***** Recorded data *****

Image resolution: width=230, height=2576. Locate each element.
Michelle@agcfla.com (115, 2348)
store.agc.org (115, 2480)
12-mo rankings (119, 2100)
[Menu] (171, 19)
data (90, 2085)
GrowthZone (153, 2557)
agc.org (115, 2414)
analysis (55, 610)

*****
***** Recorded data *****

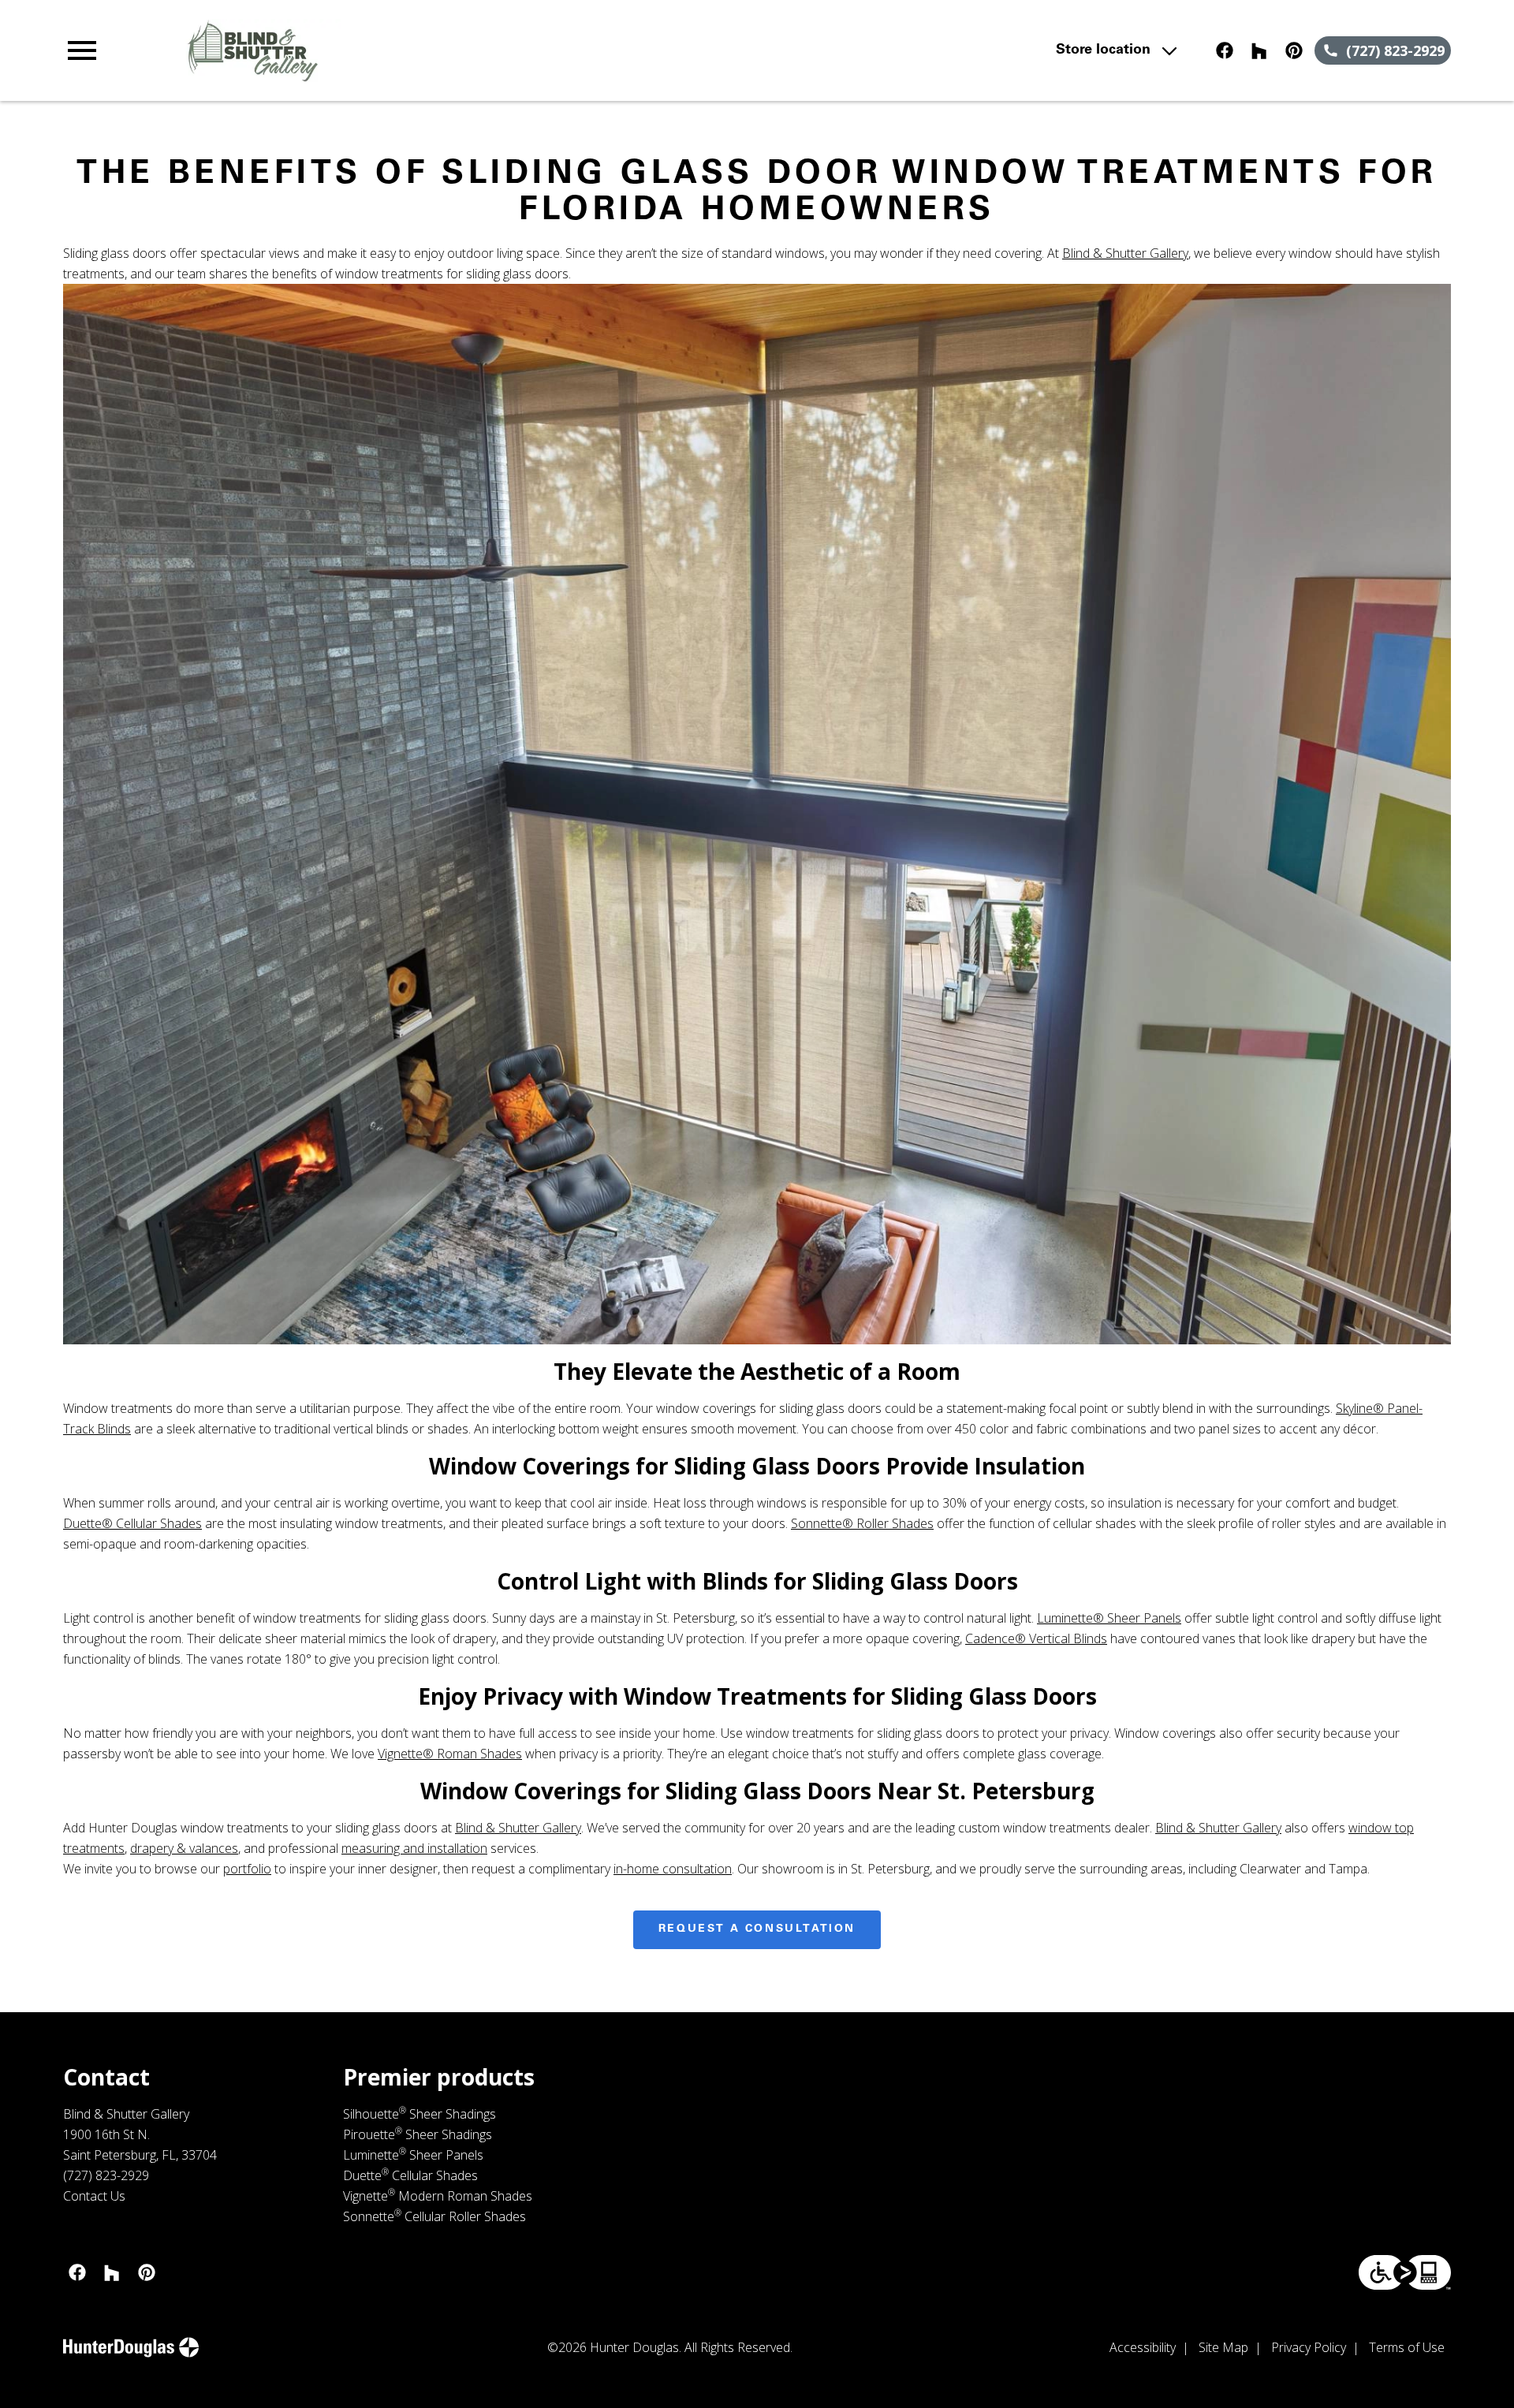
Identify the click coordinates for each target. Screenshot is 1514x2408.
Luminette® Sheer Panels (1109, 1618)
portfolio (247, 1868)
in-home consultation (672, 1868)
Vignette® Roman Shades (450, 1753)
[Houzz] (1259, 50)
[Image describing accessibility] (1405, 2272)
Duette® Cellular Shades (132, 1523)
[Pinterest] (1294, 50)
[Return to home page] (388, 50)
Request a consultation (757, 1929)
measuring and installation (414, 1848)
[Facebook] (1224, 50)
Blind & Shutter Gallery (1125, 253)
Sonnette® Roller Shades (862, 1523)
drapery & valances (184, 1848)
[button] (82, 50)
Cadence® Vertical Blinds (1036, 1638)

*****

The problem: Among the records above, repeat exactly the line with "[Houzz] (1259, 50)", the line with "[Facebook] (1224, 50)", and every line in between, and only those.

Output of the task:
[Houzz] (1259, 50)
[Image describing accessibility] (1405, 2272)
Duette® Cellular Shades (132, 1523)
[Pinterest] (1294, 50)
[Return to home page] (388, 50)
Request a consultation (757, 1929)
measuring and installation (414, 1848)
[Facebook] (1224, 50)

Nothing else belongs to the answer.